My
experience have been mostly with teenagers but I was working with children
during a month. The challenge was really hard because their motivation plays an
important role in their learning process. In this reflection I want to compare
my experiences in with these groups of the students. I applied the same
strategies: reading fairy tales, listen to songs and sing and acting. What
makes the difference?
When
I was working with teenagers, I discovered that their motivation is
Instrumental because their learning is functional (Ellis, 2002) because they,
the majority, are interested in passing the subject. While the children (5
years) were intrinsically motivated because they participated actively in the
class and every day they lived a new experience in English class.
I
observed that children and teenagers are strongly influenced by social factors
but this influences in children is positive, while in teenagers is negative. What
are those social factors? Firstly the idea of evaluation Colombian education
has: learner shows they learn if they get the best competence showed by
numbers. In the school were I observed this situation children are qualitative
evaluated while teenagers are evaluated by qualitative way. Secondly the
teacher´s role: in this kind of schools the role of teachers is informer of
process. It means they share a lesson with learners and they give a mark, while
in pre-school teachers are able to be guides and promoters of learning
environment. And thirdly, parents´ vision of the world because they think that
learning English is the most important subject their children have to learn and
look for schools where English subject is their philosophical vision.
Despite
of this reality, motivation keeps playing an important role in the classroom
because it is promoted by intrinsic and extrinsic factors. According to Ellis
(2002) learners have motivation but it depends on the learning context or task.
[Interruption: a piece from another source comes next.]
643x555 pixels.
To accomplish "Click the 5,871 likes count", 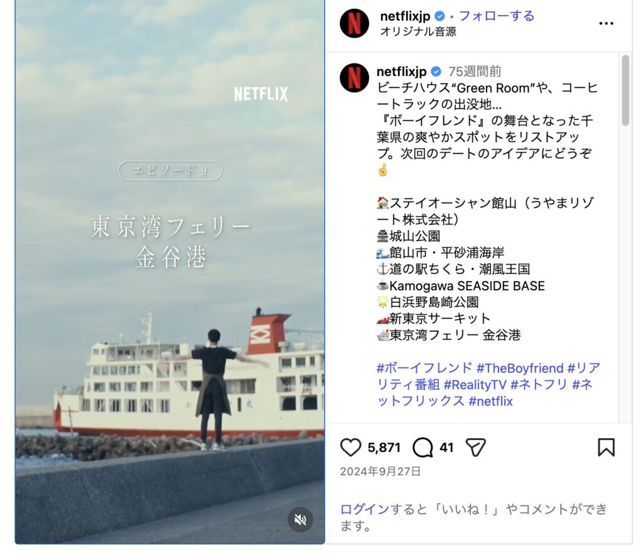I will tap(384, 447).
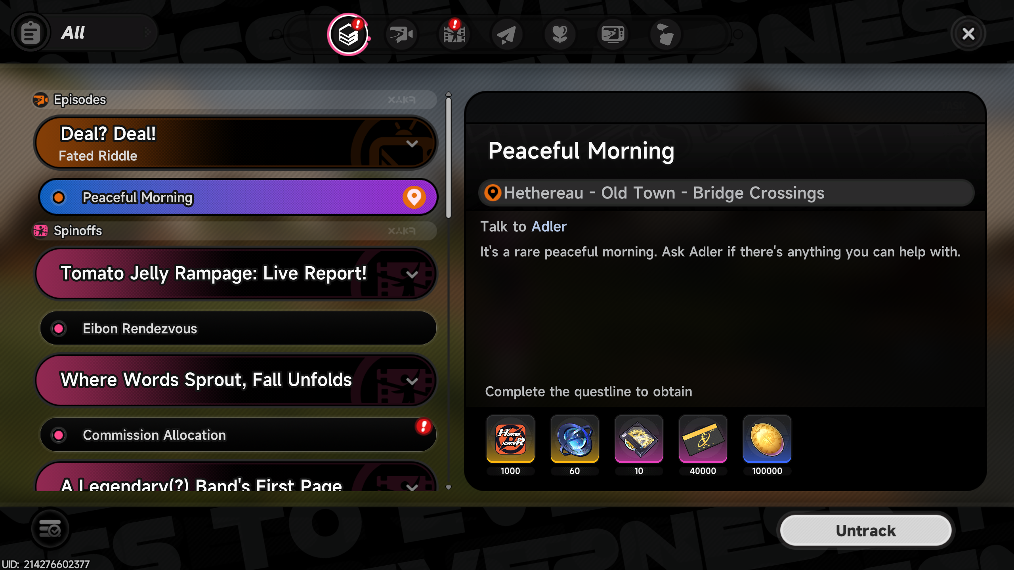1014x570 pixels.
Task: Open the TV screen category icon
Action: 613,34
As I mentioned before the strategies applied were the same. Children enjoyed
singing and learning the songs and reading the fairy tales, while teenagers
developed the singing activity until some comments among the group emerged and
the reading activities did not develop until they were pressured by the mark. I
believe that children are motivated by intrinsic motivation, they learn from a
constructivist vision which claims that motivation is “a state of cognitive and
emotional, aroused which leads to conscious decisions to act, which gives rise
to a period of sustained intellectual and/or physical effort, in order to
attain a previously set goal” ( p.120).
And
teenagers, due to educational policies, schools´ visions and teachers´ role
learn from a behavioristic vision which according Skimmer (1985) cited by Brown
(1994):
“…behavior is controlled by its consequences.
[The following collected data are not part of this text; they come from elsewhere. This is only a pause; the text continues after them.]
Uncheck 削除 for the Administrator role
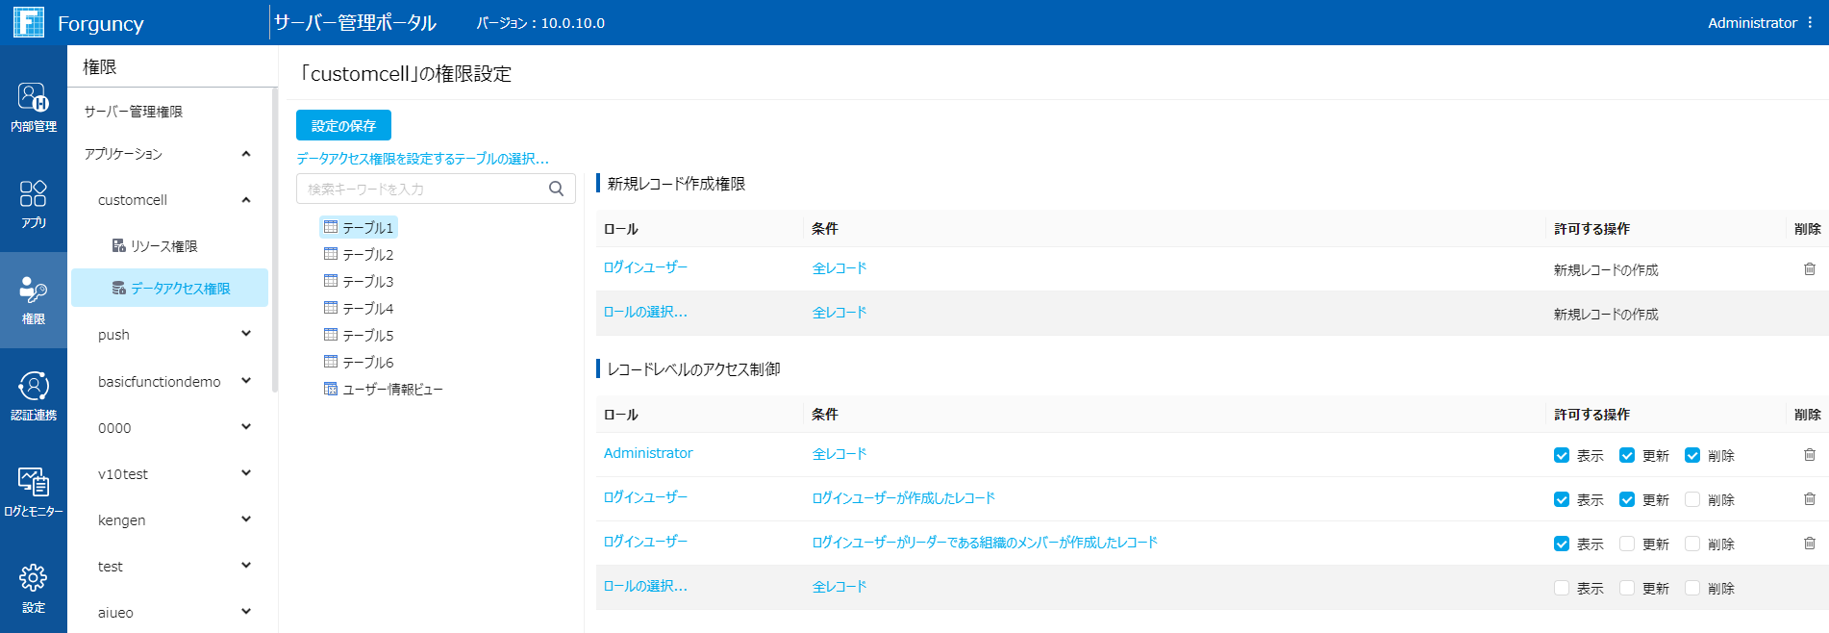Image resolution: width=1829 pixels, height=633 pixels. tap(1692, 455)

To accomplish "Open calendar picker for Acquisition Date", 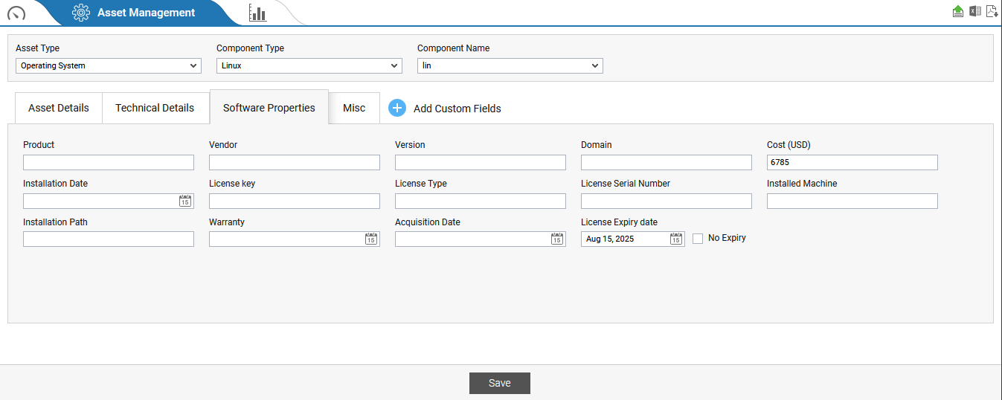I will 557,239.
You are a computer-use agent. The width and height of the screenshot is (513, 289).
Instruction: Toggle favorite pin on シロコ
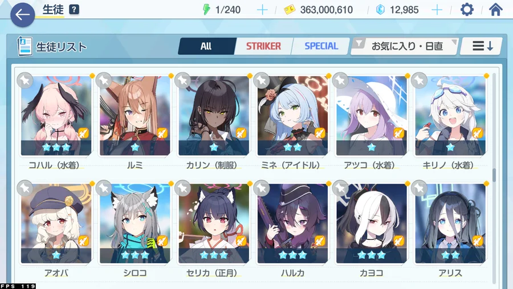104,188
When consequences are rewarding behavior is maintained and is increased in
strength and perhaps frequency when consequences are punishing, or when there
is a lack of reinforcement entirely the behavior is weakened and eventually
extinguished” (p.23)
To
sum up, Kumaravadivelu (2009) affirms that motivation is an affective factor
which, I think, must be empowered through the creation of learning environments
were learners can explore the useful strategies for learning by themselves.
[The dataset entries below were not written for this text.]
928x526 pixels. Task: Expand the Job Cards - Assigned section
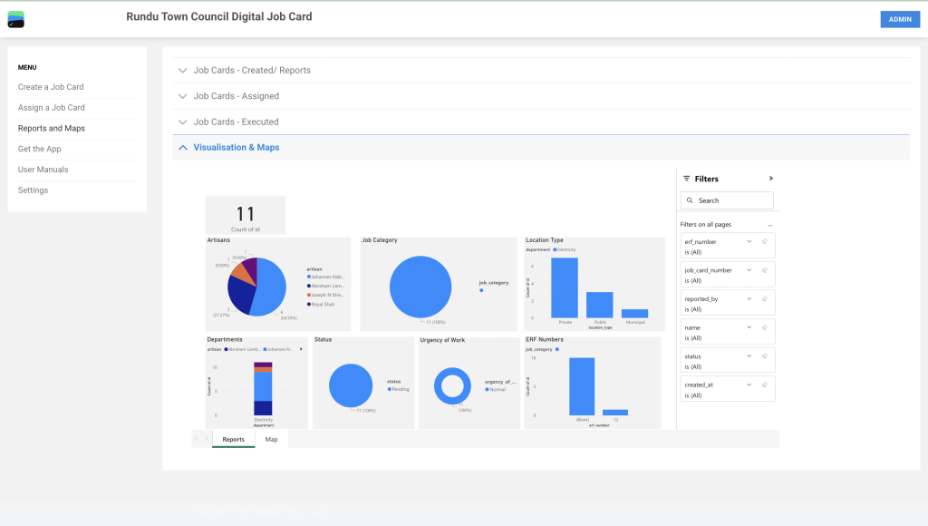tap(236, 96)
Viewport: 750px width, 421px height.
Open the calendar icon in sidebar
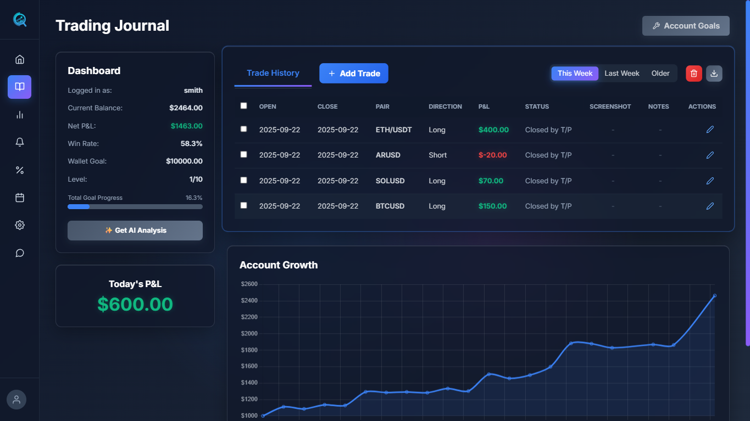pos(20,198)
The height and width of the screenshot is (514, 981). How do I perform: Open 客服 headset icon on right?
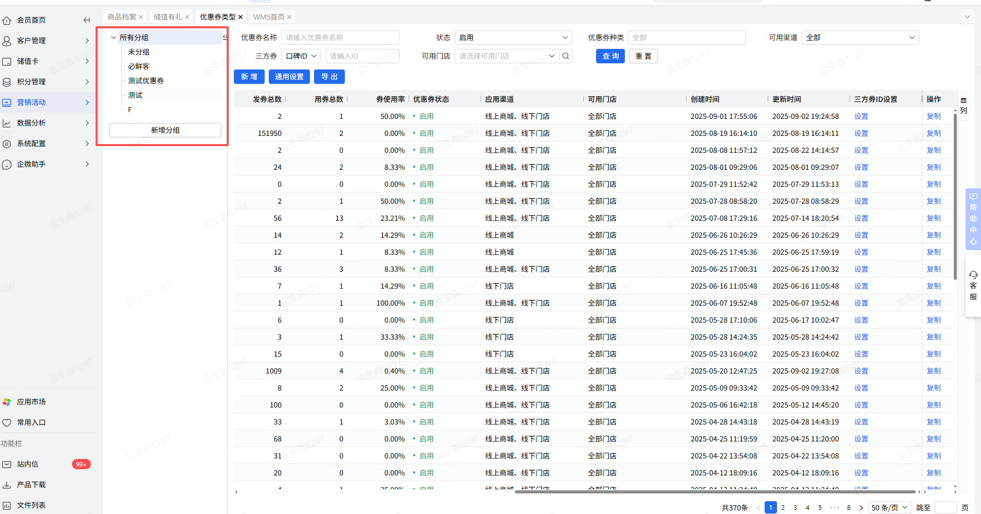973,275
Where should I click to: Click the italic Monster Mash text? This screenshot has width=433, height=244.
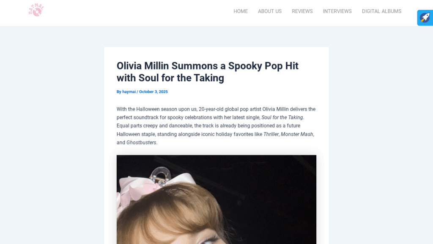click(x=297, y=134)
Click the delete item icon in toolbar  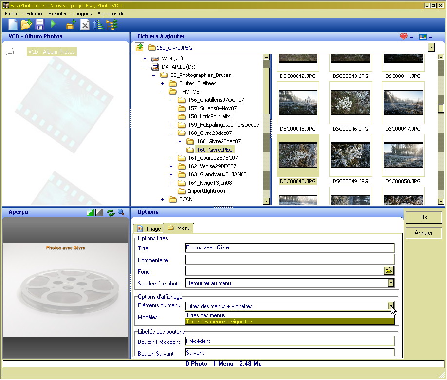85,25
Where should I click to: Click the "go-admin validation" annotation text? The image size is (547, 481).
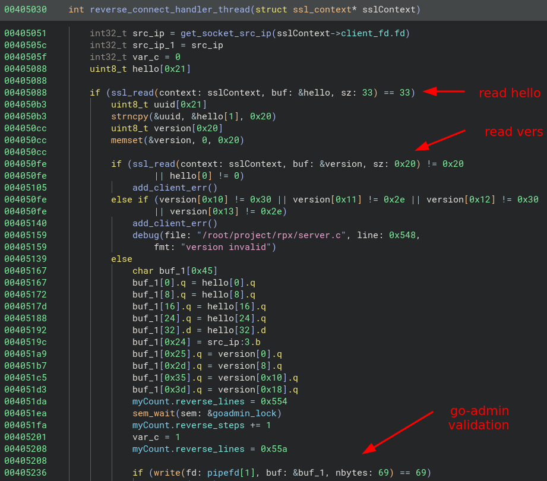(x=479, y=418)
Laws, policies, schools and teachers must go in this direction and change the
ways how we are teaching and learning. I am convinced that we can make the
difference if we start to implement new visions of education.
REFERENCES
Brown,
D (1994). Principles of Language Learning
and Teaching. Third Edition. San Francisco State University: Prentice Hall
Regents.
Ellis
(2002). Second Language Acquisition. Oxford:
Oxford University Press.
Kumaravadivelu,
B (2009). Understanding Language Teaching
from Method to Postmethod. Chapter 2: Learning: Factors and Process. New
Jersey: Lawrence Eribaurnassociation,Inc., Publishers.